Document text |
↓

Studio album by Pegz
- Released: 15 October 2007
- Genre: Hip hop
- Length: 53:24
- Label: Obese

Pegz chronology
| Axis (2005) | Burn City (2007) |  |

= Burn City =

Burn City is an album released by Australian hip hop artist MC Pegz on 15 October 2007. This recording features appearances from Australian MCs Drapht, Funkoars, Muph, Vents and others. Californian MC Planet Asia also collaborates on the track "Diligent Music". It peaked at No. 70 on the ARIA Album Chart, No. 10 on the ARIA Urban Album Chart and No. 4 on the ARIA Hitseekers Albums chart. The album's tracks were featured on national radio station, Triple J. According to Khalil Hegarty of The Age declared that Pegz "has made the Australian hip-hop scene his own." During 2008 he toured Australia to promote the album.

↑

Assignment A | Transcribe the rows from the line containing "This screenshot has height=550, width=932." through the line containing "What do you see at coordinates (546, 560)", reproducing each line without change.
The article on Burn City and the rows have no connection to each other.

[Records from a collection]
↓

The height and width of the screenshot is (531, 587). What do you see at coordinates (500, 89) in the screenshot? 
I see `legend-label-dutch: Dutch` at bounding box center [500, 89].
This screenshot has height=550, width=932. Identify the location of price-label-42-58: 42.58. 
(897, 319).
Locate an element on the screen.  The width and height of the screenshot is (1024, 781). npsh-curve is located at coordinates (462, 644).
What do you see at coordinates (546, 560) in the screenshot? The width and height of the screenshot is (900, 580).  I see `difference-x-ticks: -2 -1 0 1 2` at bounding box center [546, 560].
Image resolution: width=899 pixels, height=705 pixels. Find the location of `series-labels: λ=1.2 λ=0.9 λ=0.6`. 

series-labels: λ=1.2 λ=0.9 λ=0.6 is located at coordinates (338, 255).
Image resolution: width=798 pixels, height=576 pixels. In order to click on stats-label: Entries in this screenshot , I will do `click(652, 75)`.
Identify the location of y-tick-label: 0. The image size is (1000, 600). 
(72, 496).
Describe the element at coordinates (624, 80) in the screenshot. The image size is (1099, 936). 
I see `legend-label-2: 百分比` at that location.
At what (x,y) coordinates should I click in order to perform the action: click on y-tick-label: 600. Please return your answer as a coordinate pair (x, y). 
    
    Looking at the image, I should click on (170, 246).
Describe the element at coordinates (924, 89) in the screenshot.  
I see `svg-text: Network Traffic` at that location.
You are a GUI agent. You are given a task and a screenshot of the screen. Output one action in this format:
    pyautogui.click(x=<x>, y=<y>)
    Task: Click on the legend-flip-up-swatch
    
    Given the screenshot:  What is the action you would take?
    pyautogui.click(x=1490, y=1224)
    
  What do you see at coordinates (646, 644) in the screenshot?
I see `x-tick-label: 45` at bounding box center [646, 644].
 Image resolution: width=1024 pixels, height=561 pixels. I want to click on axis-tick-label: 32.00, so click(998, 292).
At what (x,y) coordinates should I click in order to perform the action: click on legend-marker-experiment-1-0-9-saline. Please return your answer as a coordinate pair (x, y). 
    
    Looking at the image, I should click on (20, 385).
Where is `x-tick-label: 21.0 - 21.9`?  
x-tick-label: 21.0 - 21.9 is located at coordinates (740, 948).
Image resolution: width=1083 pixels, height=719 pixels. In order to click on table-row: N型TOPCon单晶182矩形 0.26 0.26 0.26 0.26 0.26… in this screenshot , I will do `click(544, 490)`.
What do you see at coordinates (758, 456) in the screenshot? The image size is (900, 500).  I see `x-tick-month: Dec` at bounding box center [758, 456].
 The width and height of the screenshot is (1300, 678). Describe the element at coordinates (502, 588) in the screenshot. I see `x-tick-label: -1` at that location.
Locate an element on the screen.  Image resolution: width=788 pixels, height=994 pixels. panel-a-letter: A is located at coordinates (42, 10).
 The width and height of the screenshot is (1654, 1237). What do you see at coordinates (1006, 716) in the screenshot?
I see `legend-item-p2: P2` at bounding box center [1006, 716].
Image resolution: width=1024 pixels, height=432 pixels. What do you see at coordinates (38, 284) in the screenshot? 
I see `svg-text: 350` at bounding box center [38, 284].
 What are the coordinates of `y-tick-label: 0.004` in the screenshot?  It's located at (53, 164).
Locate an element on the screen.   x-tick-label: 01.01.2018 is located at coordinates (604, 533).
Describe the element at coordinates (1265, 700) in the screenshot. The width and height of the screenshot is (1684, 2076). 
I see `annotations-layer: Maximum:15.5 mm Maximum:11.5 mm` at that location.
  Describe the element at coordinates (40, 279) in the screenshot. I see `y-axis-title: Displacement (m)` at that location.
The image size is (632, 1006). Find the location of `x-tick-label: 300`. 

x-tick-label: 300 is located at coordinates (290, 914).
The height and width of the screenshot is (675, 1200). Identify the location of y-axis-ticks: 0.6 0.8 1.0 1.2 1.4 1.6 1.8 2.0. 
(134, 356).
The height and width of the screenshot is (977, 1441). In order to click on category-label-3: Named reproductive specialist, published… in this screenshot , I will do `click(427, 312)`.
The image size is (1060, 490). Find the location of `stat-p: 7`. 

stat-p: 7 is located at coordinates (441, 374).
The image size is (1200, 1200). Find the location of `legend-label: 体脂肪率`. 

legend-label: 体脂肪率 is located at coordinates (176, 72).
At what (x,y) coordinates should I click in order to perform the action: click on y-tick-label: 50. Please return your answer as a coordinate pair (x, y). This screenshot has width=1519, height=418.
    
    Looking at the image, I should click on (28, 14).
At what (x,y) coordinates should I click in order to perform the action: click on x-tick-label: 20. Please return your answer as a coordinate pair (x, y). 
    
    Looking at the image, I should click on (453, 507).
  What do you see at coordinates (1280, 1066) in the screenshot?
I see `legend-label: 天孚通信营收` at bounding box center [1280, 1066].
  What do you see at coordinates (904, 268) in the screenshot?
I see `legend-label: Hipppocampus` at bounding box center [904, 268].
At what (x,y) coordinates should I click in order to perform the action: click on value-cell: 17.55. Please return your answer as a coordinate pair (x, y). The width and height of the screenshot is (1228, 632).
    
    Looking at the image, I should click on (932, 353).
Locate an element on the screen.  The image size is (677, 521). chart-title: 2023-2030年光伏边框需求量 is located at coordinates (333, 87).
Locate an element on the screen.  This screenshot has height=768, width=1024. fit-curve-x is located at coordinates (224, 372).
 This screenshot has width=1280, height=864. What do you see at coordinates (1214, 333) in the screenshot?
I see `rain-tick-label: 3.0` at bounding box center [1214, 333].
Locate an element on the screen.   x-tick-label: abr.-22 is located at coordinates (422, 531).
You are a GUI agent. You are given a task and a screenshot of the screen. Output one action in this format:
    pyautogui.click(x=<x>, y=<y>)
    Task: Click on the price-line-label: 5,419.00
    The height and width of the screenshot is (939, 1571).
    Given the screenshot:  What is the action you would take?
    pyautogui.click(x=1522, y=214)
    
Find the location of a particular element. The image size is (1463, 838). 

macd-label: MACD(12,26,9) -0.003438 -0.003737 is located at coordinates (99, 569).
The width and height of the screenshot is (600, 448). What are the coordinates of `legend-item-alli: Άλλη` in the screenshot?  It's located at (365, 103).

↑

Assignment B | Summarize the article on Burn City in two sentences.

Written answer A |
This screenshot has height=550, width=932. Identify the location of price-label-42-58: 42.58. 
(897, 319).
Locate an element on the screen.  The width and height of the screenshot is (1024, 781). npsh-curve is located at coordinates (462, 644).
What do you see at coordinates (546, 560) in the screenshot? The width and height of the screenshot is (900, 580).  I see `difference-x-ticks: -2 -1 0 1 2` at bounding box center [546, 560].

Written answer B | Burn City is an album by Australian hip hop artist MC Pegz, released on 15 October 2007 on the Obese label. It features Australian MCs such as Drapht, Funkoars, Muph and Vents, plus Californian MC Planet Asia on "Diligent Music," and it peaked at No. 70 on the ARIA Album Chart, No. 10 on the ARIA Urban Album Chart and No. 4 on the ARIA Hitseekers Albums chart.